INSTRUCTIONS:
(1) Transcribe the part of the article on Baumholder's building coordinators from "Building/Stairwell Coordinators key" to "means more work.".
(2) Continue the article on Baumholder's stairwell and building coordinators from where it stops.

READING TEXT:
Building/Stairwell Coordinators key links between residents, Housing Office

Most Soldiers put the worries of work out of their mind when they arrive home. However, for a select few Soldiers and noncommissioned officers, coming home means more work.
They are the stairwell and building coordinators of Baumholder Army Family Housing. There are 80 building coordinator slots in the Baumholder Military Community.
“Ask any building coordinator, past or present, and I bet they will tell you it’s one of the most challenging and rewarding experiences they’ve had in their military career,” said Jim Gillis, Baumholder Army Housing deputy director.
Gillis assigns the coordinators after consultation with the outgoing building coordinator and by surveying the residents of the building. A building coordinator usually serves in that position until he or she has a permanent change of station.
“Their authority comes from the garrison commander,” Gillis said.

RECORD SET:

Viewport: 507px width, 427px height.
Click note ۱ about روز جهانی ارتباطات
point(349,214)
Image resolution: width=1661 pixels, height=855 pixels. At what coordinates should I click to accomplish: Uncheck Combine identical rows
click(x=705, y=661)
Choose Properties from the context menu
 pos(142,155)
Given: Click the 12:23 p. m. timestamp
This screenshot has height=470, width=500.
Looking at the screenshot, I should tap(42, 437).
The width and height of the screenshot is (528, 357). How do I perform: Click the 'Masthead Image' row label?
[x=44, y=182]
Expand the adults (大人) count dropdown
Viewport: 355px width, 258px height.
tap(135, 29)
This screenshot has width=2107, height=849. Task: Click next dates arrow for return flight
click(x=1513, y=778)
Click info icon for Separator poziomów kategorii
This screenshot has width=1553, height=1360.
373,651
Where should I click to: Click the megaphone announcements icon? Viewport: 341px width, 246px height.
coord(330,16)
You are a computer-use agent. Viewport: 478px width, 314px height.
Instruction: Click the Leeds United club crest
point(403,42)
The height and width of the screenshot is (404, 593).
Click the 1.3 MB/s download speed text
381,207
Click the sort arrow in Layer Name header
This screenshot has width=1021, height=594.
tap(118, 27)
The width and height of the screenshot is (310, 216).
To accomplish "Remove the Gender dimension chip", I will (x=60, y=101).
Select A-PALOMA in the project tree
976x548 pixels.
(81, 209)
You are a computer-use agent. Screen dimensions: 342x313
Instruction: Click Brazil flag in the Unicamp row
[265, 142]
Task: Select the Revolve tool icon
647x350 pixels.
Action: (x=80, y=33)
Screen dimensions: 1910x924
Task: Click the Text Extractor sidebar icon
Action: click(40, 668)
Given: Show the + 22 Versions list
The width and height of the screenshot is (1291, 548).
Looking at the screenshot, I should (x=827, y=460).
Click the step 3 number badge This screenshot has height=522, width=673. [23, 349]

RESPONSES BY TASK:
(1)
Building/Stairwell Coordinators key links between residents, Housing Office

Most Soldiers put the worries of work out of their mind when they arrive home. However, for a select few Soldiers and noncommissioned officers, coming home means more work.

(2)
Staff Sgt. Kylie Zweifel, Baumholder Army Family Housing building coordinator, left, goes over some finer points of the Army Family Housing Reference Guide with Jim Gillis, Baumholder Housing deputy director.

But, that doesn’t make a building coordinator’s job easy. Much of the coordinator’s job is done after their normal military work hours and on weekends. And, the building coordinators may not be the most senior military member in their stairwell, much less in the whole building made up of 16 apartments.
Staff Sgt. Kylie Zweifel, 8th Medical Logistics Company, has been the coordinator in her building since February. She said, sometimes, residents need a gentle reminder about their building duties and sometimes, they need something less gentle.
“I’ve done the door-to-door knocking and I’ve done the Post-it reminders. I’ve done all that,” Zweifel said. “People will stop answering their door because they know I’m there to remind them it’s their turn to clean or mow the lawn.”
Gillis said building coordinators can use him to make sure the housing chores get done, but most coordinators use each other.
“The all have the same list, so they look for another coordinator who is in the same unit as their resident and asks that other coordinator to have a talk with that person,” Gillis said.
Each housing resident is given a copy of the Army Family Housing Reference Guide when they sign for a home.
Sgt. Marion Kirkland, Human Resources Operations Branch, 16th Sustainment Brigade, sees his duty as building coordinator as just another task given to a Soldier. He said he tries to act as a messenger rather than an enforcer.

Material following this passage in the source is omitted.